# [Task]
Format as a Markdown table with columns No. and Text the data from the line containing "For every named" through the line containing "Home (68, 46)", one row per line and blank lines omitted.

--- START OF Provided material ---

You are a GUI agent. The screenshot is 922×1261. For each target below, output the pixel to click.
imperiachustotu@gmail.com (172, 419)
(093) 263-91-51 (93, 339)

--- END OF Provided material ---
--- START OF Provided material ---

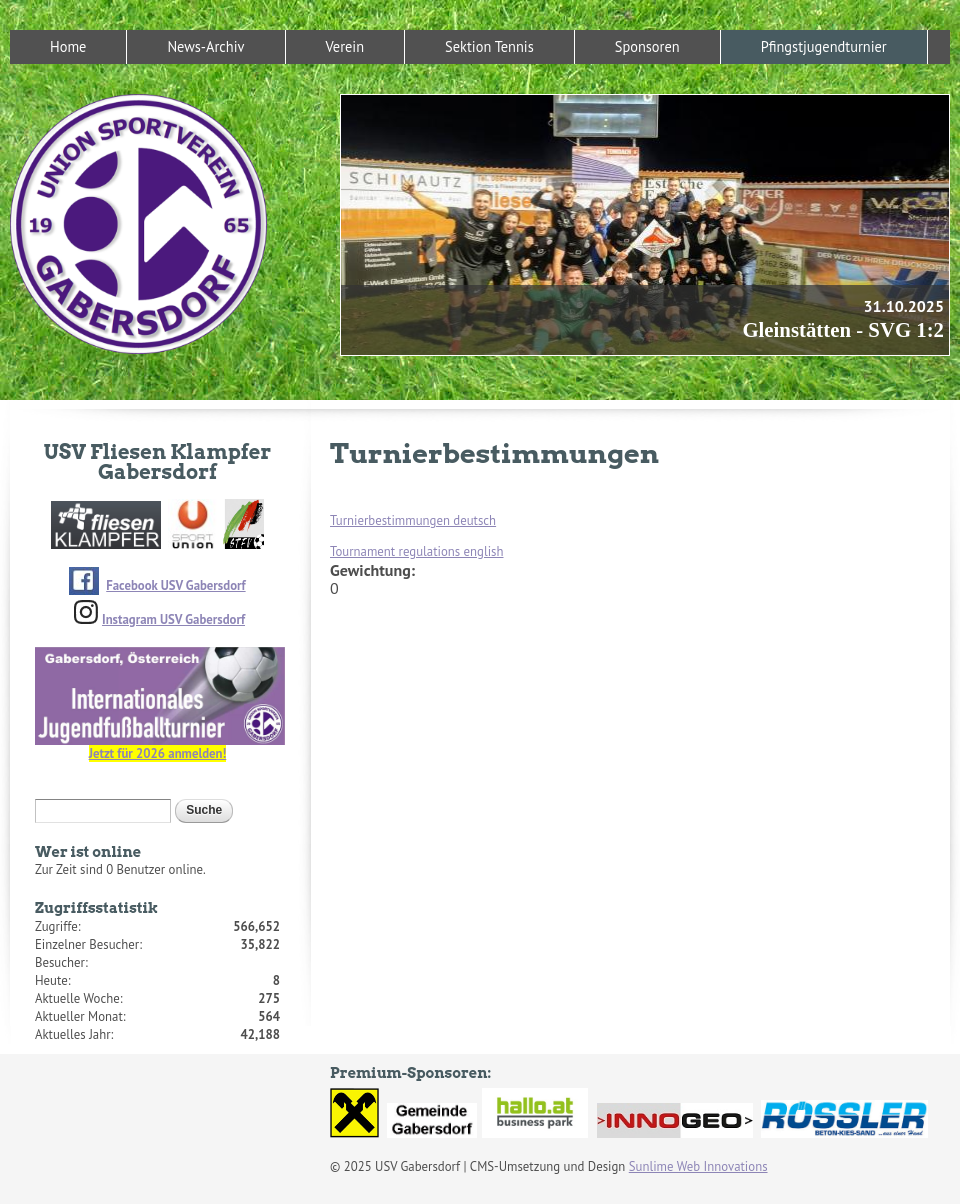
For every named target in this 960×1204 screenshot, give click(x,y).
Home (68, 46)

--- END OF Provided material ---

# [Expected output]
| No. | Text |
|---|---|
| 1 | For every named target in this 960×1204 screenshot, give click(x,y). |
| 2 | Home (68, 46) |